● **Reading text**:
:::
Pushing on a String…or a Spring?
Second Quarter 2009
It is springtime here in the upper Midwest although on most days it still doesn’t seem like it. Similarly for the economy and the financial markets, “better weather” may not seem remotely possible anytime soon, but it’s on the way.
The 4th quarter of 2008 and the 1st quarter of this year should prove to be the low point in terms of economic disruption and investor risk aversion. Our rationale for better weather continues to rest on the resiliency of our economy as well as the extraordinary countermeasures taken by policymakers around the world to push back against the prevailing economic disruption and financial panic.
We don’t think it necessary to look much beyond the actions of our monetary authority-the Federal Reserve-to gauge the importance of the countermeasures. With their actions, the “Fed” has taken a Great Depression rerun off the table for our economy (see Chart 1).
We know this chart may indeed look familiar for we’ve referred to it for the past several months. Months, we painfully acknowledge, during which both the economy and stock prices have proceeded to go in almost a straight line in one direction-down!
Against this backdrop, it’s easy to wonder whether policymakers are merely “pushing on a string” and their actions are either insufficient or ineffective. You don’t have to look very hard to find elegant and articulate arguments that project skepticism about improvement anytime in an “investable” time horizon.
:::
● **Goal 1**: Extract every line of the rows below that contains the word "click", matching case exactly.

Target position records
:::
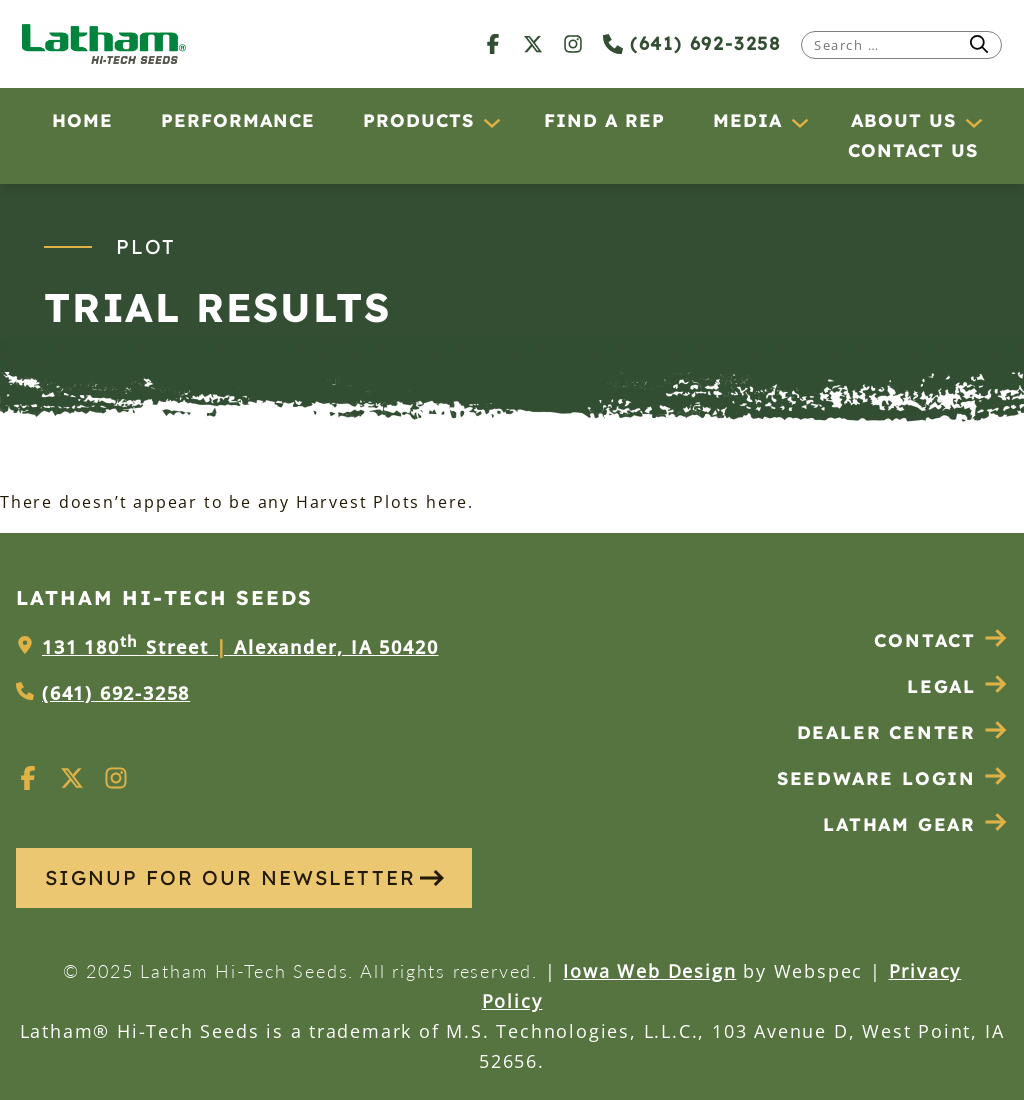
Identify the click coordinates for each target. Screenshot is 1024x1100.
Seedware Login (892, 778)
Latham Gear (899, 824)
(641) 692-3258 (692, 43)
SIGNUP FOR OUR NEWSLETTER (244, 877)
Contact (941, 640)
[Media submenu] (799, 122)
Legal (957, 686)
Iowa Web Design (649, 971)
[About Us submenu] (973, 122)
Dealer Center (902, 732)
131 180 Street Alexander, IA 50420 (240, 647)
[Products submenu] (491, 122)
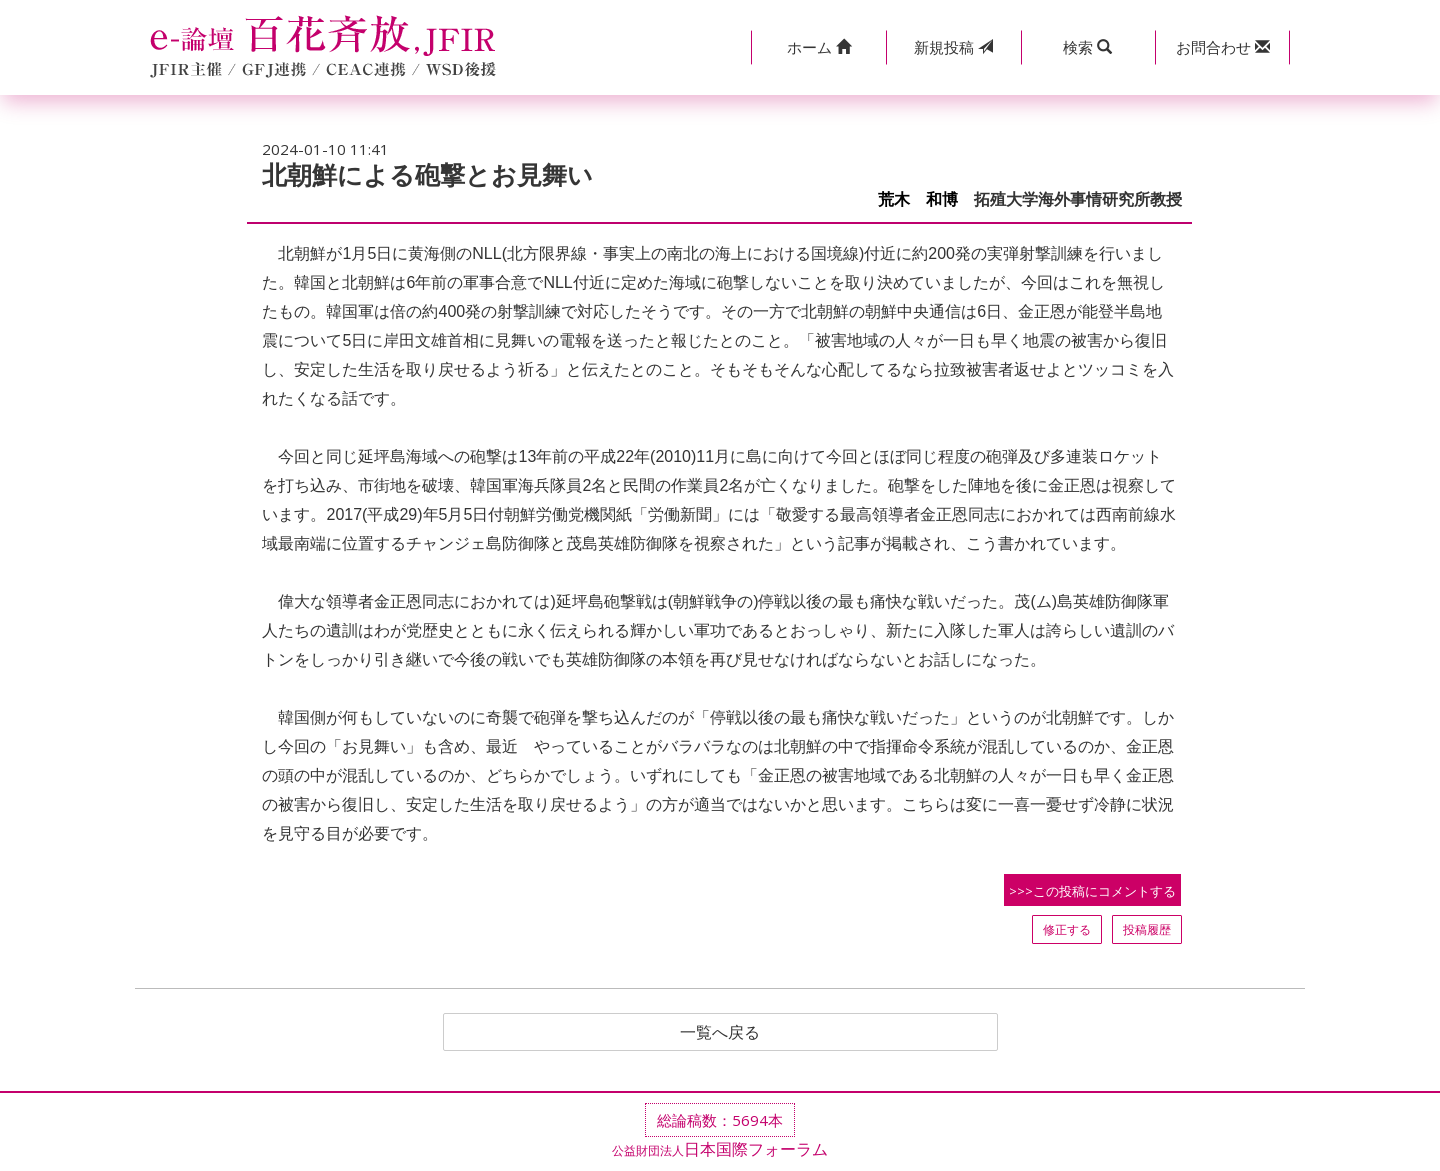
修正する (1067, 929)
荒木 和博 (918, 199)
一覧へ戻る (720, 1032)
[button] (818, 47)
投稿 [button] (953, 47)
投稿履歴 (1147, 929)
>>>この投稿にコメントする (1092, 891)
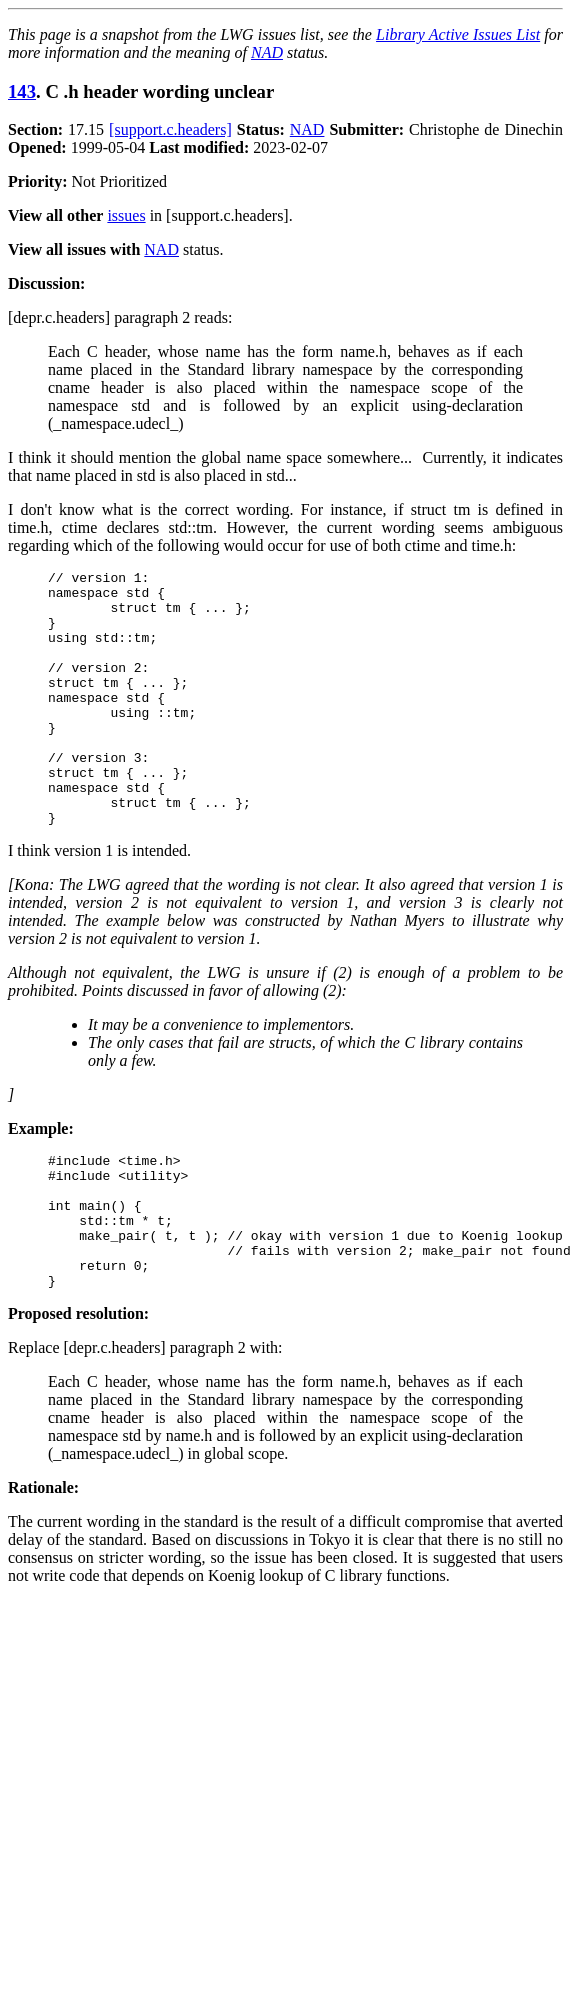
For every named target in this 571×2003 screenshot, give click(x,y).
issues (126, 215)
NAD (267, 52)
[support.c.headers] (170, 129)
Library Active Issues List (458, 34)
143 (22, 91)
:::
● **Goal 2**: In the market commentary above, which institution is named as the monetary authority?

● **Output 1**:
Identify the click coordinates for each target. Screenshot is 1024x1100.
For every named target in this 571×2003 screenshot, give click(x,y).

● **Output 2**: The Federal Reserve.